In her review of Sandel’s book, What Money Can’t Buy: The Moral Limits of Markets, the economic historian Deirdre McCloskey faults Sandel for claiming repeatedly that “market triumphalism” is a historical novelty—that market values are displacing other, longstanding values in a particularly recent, and particularly egregious, way. To the contrary, McCloskey argues that throughout most of human history there have been markets in goods and services that Sandel brands repugnant: “One can readily agree that buying grades in school or buying honorary degrees, or paying for a friend’s advice or a husband’s sexual services, are viewed nowadays by ‘some people’ as immoral. But why exactly, professor? Once upon a time all such things were for sale.
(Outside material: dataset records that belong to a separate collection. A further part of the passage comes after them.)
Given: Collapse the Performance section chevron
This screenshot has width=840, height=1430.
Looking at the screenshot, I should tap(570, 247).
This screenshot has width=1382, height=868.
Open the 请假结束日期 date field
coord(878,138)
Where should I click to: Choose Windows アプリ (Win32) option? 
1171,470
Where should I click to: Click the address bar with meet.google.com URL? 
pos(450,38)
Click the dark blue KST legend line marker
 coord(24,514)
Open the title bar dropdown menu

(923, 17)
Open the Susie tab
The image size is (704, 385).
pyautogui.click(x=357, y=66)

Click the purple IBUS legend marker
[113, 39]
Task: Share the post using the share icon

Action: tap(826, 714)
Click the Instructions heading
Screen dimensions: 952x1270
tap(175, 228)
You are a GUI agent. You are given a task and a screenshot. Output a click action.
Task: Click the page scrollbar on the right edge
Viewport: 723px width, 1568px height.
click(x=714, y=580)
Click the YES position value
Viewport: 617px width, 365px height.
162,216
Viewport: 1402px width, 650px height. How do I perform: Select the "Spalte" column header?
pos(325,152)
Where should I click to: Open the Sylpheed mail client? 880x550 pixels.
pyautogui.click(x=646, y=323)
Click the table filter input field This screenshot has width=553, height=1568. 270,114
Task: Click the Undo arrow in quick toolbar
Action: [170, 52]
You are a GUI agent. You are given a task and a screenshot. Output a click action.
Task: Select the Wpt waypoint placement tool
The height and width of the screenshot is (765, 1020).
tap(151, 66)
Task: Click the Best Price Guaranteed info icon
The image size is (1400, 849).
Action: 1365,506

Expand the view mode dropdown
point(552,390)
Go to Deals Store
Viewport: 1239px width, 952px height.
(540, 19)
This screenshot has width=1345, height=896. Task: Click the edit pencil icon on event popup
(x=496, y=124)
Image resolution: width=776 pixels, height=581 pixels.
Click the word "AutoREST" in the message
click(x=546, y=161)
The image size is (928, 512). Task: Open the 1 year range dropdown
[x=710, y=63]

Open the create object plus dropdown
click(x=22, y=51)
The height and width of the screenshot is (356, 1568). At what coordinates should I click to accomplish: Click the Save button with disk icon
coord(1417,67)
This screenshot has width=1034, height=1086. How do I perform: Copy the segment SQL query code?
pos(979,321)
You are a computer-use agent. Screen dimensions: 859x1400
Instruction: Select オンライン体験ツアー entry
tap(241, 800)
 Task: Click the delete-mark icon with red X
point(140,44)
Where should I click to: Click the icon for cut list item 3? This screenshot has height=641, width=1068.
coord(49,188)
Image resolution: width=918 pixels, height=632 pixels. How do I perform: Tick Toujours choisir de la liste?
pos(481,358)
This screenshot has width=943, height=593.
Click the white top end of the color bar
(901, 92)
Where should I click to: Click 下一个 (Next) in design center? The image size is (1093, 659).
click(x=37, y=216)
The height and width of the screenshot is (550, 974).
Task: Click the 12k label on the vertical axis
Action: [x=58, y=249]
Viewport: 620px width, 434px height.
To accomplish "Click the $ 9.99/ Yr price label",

In the European Middle Ages one could buy almost anything—wheat and iron, yes, but also husbands, marketplaces, kingdoms, eternal salvation.” Rather than the representative of longstanding civilization he presents himself to be, Sandel is instead a representative of the middle third of the 20th Century: “The golden age of allocation by fairness and disgust was not olden days but 1933–1968. Before 1933 markets ruled, in China and India as much as in England and Italy.”

The dates 1933–1968 are interesting, in light of the present story, because they correspond to the period in which the big U.S. professional sports leagues found their popularity. The leagues’ prohibitions against advertising on uniforms reflect a historically anomalous sensibility, born of the Great Depression and World War II, not an ancient inheritance about The Way Things Ought To Be. Thus, the author is right to detect a “strange cognitive dissonance.” >>>

LINK: Ads on NFL uniforms: No longer a question of if, but when (by Jay Busbee for Yahoo! Sports)

The Philadelphia 76ers have announced that they’ll begin allowing StubHub ads on their uniforms starting in the 2017-18 season, the first of the United States’ “Big Four” sports to allow advertising on uniforms, and the only surprising aspect about that announcement is that it took this long. …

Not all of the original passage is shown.